Using JHipster in production


If you want to use JHipster with the "production" profile, use the pre-configured "prod" Maven profile:

mvn -Pprod

Or when using Gradle:

gradlew -Pprod

This profile will compile, test and package your Java application with all productions settings. It will also trigger a "grunt build", so your static resources are optimized.

If you want more information on the available profiles, please go the section titled "Development and Production profiles".

Generating a WAR file

To package the application as a "production" WAR, type:

mvn -Pprod package

Or when using Gradle:

gradlew -Pprod bootRepackage

This will generate two files (if your application is called "jhipster"):

  • target/jhipster-0.0.1-SNAPSHOT.war
  • target/jhipster-0.0.1-SNAPSHOT.war.original

The first one is an executable WAR file (see next section to run it). It can also be deployed on an application server, but as it includes the Tomcat runtime libs, you will probably get some warnings, that's why we recommend you use the second, ".original" file if you want to deploy JHipster on an application server.

Once you have deployed you WAR file on your application server:

  • It will use by default the "dev" profile
  • It can run in "production mode" if you trigger the "prod" profile (there are several ways to trigger a Spring profile, for example you can add to your JAVA_OPTS when running your server)

Executing the WAR file without an application server

Instead of deploying on an application server, many people find it easier to just have an exectuable WAR file (which includes Tomcat 7, in fact).

The first WAR file generated in the previous step is such a WAR, so you can run it in "development mode" by typing:

java -jar jhipster-0.0.1-SNAPSHOT.war

Or in "production" mode:

java -jar jhipster-0.0.1-SNAPSHOT.war

Generating an optimized JavaScript application with Grunt

This step is automatically triggered when you build your project with the "production" profile. If you want to run it without launching a Maven build, just run:

grunt build

This will process all your static resources (CSS, JavaScript, HTML, JavaScript, images...) in order to generate an optimized client-side application.

This application will be generated in your src/main/webapp/dist folder, which by default is not checked in your Git repository (see your .gitignore file if you want to change this behavior).

This code will be served when you run the application with the "production" profile.

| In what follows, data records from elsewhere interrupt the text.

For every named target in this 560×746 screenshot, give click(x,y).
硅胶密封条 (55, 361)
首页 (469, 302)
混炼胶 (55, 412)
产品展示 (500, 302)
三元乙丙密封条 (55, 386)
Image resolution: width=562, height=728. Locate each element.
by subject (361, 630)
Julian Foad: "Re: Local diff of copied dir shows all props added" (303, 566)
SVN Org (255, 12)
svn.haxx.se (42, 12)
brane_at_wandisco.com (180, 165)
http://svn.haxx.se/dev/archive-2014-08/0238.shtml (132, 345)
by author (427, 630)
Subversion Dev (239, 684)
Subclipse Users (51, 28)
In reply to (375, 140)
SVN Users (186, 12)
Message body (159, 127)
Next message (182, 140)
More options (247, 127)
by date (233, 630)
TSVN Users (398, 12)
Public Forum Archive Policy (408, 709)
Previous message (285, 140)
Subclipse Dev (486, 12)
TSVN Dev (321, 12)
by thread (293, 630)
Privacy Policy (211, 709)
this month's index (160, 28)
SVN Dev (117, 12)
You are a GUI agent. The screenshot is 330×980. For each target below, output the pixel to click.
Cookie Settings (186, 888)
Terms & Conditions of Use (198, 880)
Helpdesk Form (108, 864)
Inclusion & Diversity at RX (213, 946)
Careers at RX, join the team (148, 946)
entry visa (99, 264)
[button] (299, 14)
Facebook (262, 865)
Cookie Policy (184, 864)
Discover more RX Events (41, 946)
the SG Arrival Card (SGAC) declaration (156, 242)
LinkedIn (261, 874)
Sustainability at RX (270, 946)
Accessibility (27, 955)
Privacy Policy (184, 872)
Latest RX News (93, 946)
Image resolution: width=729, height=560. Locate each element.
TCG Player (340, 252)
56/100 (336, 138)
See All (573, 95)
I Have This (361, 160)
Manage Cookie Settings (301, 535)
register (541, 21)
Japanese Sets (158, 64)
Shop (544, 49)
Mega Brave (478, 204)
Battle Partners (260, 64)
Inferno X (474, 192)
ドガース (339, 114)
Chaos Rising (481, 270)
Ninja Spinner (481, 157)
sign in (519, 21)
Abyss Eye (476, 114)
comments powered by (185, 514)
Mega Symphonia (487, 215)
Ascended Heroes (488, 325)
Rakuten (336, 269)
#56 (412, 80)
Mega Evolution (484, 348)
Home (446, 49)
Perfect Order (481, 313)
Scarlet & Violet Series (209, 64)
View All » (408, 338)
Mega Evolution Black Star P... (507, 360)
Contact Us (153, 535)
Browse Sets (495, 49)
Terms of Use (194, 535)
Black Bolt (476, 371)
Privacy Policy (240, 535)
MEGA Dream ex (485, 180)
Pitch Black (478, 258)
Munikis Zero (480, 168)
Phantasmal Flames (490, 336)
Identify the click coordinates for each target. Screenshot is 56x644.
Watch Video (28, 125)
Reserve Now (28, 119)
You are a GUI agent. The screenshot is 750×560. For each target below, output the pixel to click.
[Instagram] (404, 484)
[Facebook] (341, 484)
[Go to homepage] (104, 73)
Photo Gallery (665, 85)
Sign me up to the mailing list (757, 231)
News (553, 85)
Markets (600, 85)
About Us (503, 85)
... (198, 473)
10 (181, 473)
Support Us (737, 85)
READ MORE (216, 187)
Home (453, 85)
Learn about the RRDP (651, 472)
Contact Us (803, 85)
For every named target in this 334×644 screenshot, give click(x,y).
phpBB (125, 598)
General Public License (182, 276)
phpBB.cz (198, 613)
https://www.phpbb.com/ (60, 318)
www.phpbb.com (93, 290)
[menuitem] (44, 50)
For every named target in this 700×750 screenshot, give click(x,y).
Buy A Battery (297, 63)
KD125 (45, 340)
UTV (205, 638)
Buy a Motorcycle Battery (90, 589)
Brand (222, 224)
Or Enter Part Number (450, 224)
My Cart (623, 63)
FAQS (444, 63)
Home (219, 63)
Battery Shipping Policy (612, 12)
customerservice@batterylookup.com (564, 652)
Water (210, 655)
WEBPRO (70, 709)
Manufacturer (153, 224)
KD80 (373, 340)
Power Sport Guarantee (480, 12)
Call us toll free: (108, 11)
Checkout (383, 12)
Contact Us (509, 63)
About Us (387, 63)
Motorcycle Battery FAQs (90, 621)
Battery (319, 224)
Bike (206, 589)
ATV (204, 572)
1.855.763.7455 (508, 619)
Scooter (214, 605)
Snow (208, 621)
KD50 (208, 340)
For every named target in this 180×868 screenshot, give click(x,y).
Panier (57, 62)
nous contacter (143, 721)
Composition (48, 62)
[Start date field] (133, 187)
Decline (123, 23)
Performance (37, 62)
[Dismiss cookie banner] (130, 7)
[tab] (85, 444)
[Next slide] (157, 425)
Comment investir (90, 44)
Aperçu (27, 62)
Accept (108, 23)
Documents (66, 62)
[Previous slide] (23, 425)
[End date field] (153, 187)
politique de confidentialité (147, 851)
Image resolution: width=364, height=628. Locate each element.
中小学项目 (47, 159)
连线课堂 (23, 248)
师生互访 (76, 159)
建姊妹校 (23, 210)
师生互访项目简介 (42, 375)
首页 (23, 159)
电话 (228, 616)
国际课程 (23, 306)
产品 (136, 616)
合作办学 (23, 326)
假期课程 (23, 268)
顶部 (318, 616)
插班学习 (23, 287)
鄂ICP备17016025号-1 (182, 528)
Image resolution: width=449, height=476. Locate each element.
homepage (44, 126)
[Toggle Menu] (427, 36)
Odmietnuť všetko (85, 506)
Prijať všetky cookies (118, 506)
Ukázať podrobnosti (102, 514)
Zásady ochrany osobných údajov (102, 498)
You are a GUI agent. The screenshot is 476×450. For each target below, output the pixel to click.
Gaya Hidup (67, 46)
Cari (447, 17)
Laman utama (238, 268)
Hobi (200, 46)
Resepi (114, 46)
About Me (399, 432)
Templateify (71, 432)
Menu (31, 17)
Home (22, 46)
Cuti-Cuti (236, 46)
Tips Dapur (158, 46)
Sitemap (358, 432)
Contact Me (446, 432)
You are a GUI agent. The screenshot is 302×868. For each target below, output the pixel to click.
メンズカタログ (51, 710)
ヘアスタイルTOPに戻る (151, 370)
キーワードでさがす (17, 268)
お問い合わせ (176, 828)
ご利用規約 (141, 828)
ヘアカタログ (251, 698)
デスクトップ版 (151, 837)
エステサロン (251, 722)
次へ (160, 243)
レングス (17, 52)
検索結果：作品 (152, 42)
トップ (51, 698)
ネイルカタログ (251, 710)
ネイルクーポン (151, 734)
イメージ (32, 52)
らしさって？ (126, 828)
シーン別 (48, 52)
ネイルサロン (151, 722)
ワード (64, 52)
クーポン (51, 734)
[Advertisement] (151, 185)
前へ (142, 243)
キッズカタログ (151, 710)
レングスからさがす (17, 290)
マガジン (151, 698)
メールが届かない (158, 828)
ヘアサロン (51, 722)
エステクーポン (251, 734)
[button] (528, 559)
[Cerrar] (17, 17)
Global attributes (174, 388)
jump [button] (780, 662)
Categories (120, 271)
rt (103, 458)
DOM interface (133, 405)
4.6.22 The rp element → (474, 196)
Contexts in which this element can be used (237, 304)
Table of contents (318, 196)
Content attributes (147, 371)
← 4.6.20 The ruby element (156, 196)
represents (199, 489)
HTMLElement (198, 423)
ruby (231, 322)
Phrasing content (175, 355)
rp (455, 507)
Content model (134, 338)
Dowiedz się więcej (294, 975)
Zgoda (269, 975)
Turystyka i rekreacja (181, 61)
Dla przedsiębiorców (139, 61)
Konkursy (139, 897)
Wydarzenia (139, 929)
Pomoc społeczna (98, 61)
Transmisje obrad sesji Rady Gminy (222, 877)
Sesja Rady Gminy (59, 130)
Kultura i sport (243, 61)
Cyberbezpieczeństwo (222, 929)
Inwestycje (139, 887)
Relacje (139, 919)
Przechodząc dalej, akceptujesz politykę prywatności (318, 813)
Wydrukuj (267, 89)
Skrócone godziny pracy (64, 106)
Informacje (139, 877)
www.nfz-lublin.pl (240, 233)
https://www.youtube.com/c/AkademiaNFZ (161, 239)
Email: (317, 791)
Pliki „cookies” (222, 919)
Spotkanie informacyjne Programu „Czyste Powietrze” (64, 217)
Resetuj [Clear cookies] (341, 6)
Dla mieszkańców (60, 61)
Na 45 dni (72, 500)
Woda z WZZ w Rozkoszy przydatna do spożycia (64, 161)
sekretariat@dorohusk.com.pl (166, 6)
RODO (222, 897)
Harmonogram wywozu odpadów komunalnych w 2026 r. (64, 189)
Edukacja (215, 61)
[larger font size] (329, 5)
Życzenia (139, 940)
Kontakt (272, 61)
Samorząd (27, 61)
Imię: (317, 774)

With the "production" profile, JHipster configures a Servlet filter that applies gzip compression on your resources.

By default, this filter will work on most static resources (excluding images, which are already compressed) and on all REST requests.

Cache headers

With the "production" profile, JHipster configures a Servlet filter that puts specific HTTP cache headers on your static resources (JavaScript, CSS, fonts...) so they are cached by browsers and proxies.


JHipster comes with full monitoring support from Metrics.

In development, Metrics data will be available through JMX: launch your JConsole and you will be able to access it

In production, your application will try to send this data to a Graphite server, if you have configured one in your YAML configuration file.


JHipster comes with some default users generated for you. In production, you probably want to change their passwords: the easiest way to achieve this is to run the application a first time, and then use the generated "change password" form to modify those passwords.

Here are the provided user accounts:

  • "admin" is an admin user, with the "ROLE_USER" and "ROLE_ADMIN" authorizations.
  • "system" is used for auditing purposes, when an action is done automatically (the action is done by the system, not by a user). You should not be able to login with this user. It has the "ROLE_USER" and "ROLE_ADMIN" authorizations.
  • "user" is a standard user, with the "ROLE_USER" authorization.
  • "anonymousUser" is for non-authenticated users, so it doesn't have any authorization. This user can be useful for some Spring Security configurations, but we don't use it by default.